WHY WALE OGUNYEMI STILL LIVES ON NIGERIA'S STAGE-DIRECTOR OF LANGBODO
The maverick playwright died ten years ago leaving behind a retinue of plays, all of which remain relevant to the social, political and economic lives of the Nigerian people. Among these plays is Langbodo, the epic drama which the late Chief Wale Ogunyemi, foremost writer and actor adapted from D.O Fagunwa's book entitled Ogboju Ode Ninu Igbo Irunmole.
The latter was equally translated into Forest of a Thousand Demons, by Nobel laureate Professor Wole Soyinka, while Langbodo was chosen as Nigeria's drama entry for the Second World Festival of Arts and Culture (FESTAC) hosted by Nigeria in 1977.
But as a play for all seasons, Langbodo, according to Professor Ojo Rasaki Bakare who is currently directing it in Akure, Ondo State said everything about Nigeria is in the play. Although the drama, which encapsulates the various elements of the theatre is to mark the third anniversary of Dr Olusegun Mimiko as Ondo State governor, it also speaks to the entire Nigerian society which is currently challenged by insecurity and disunity.

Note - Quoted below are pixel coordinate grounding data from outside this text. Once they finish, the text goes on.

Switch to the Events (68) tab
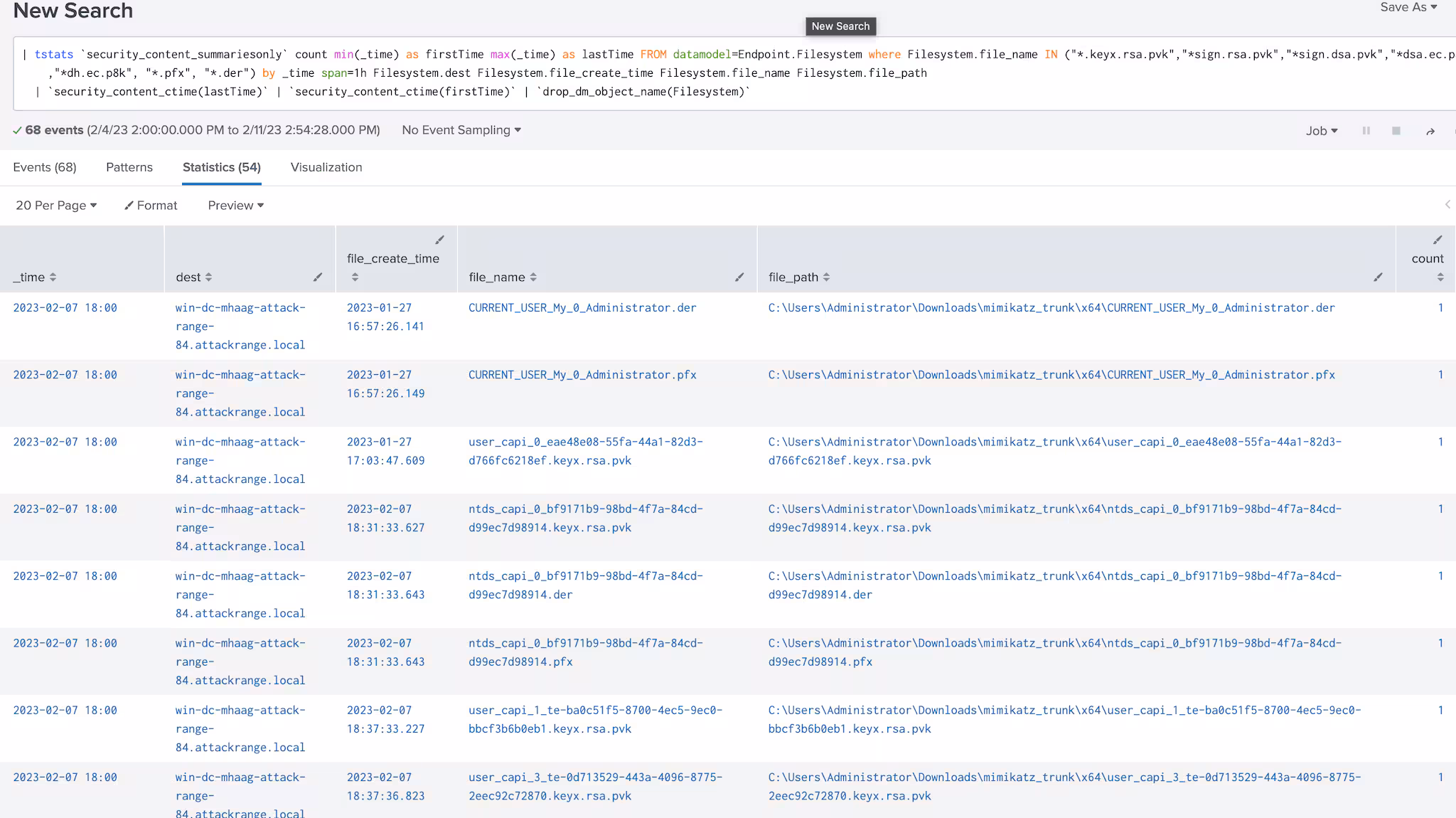The height and width of the screenshot is (818, 1456). pos(45,167)
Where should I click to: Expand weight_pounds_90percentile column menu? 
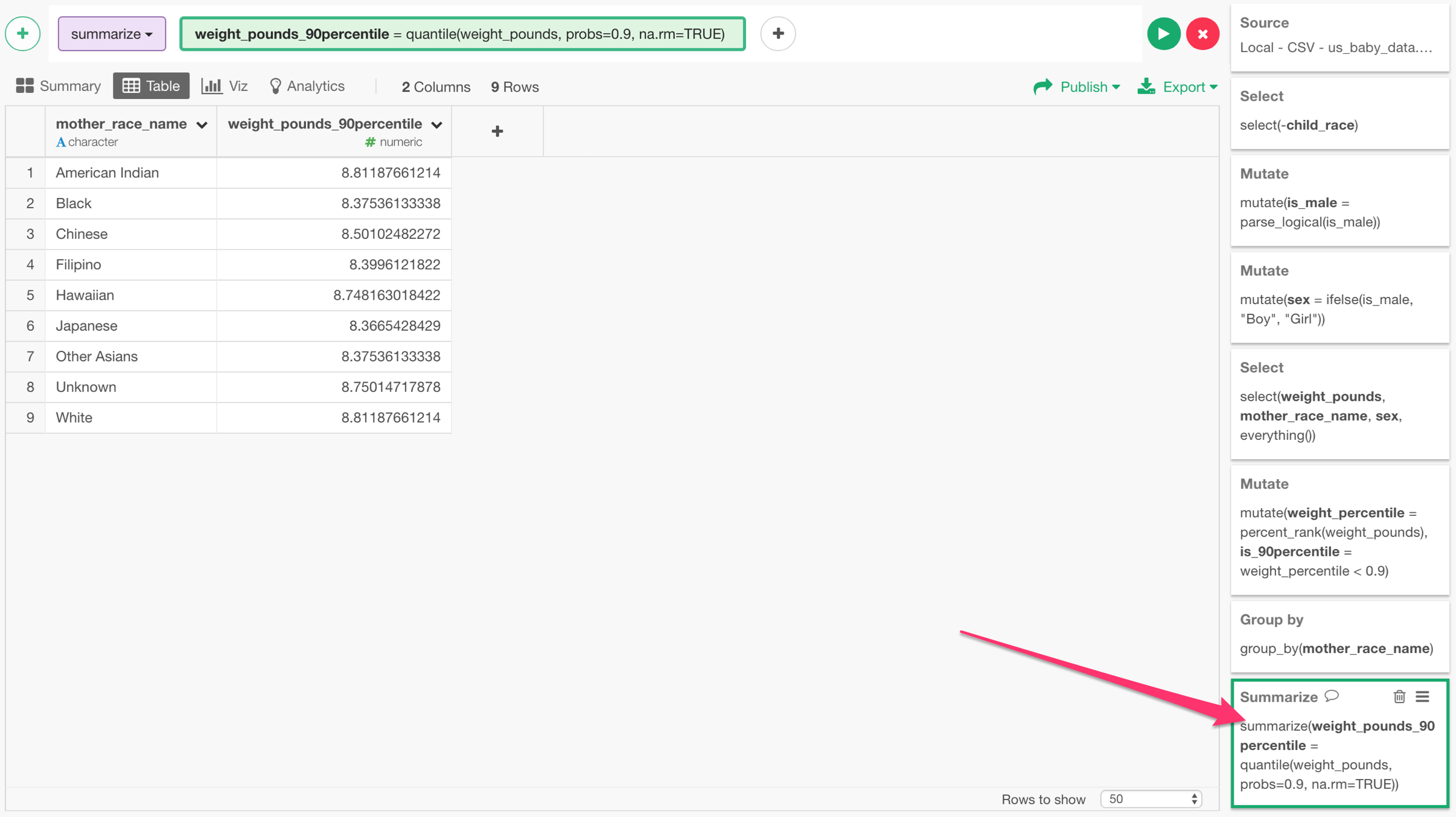point(436,125)
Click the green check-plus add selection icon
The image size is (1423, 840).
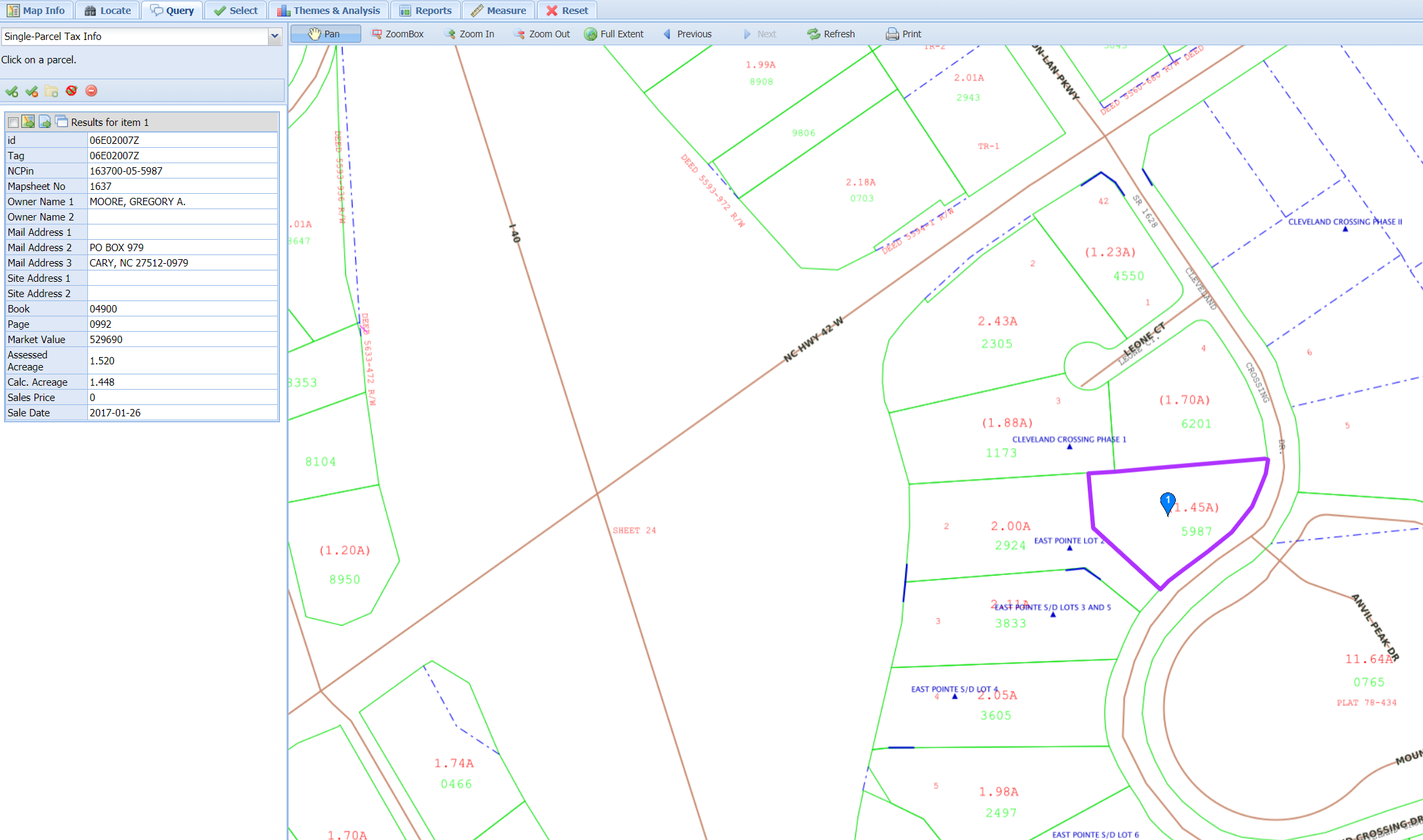click(x=11, y=91)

Like a timely panacea for all ailments, Langbodo offers Nigeria the needed solutions to her problems, albeit through the pains and lessons received by the seven hunters while on their expedition to Mountain Langbodo. The play thus remains a major avenue for Nigerians and indeed their leaders to mirror their excesses, as well as learn how to correct themselves.
Recently at the Cultural Centre complex, Akure, Ondo State, Bakare told Daily Sun why he finds the play so intriguing such that he has directed it on many occasions to speak to the Nigerian government and its citizens:
'I directed the play in 2006 for the National Cultural Summit being planned then by the National Assembly. We finished the rehearsals and the play was set to run on stage. But suddenly we heard about the plane crash in which the Sultan of Sokoto and other prominent Nigerians were killed. And because of that tragic incident, the production was cancelled.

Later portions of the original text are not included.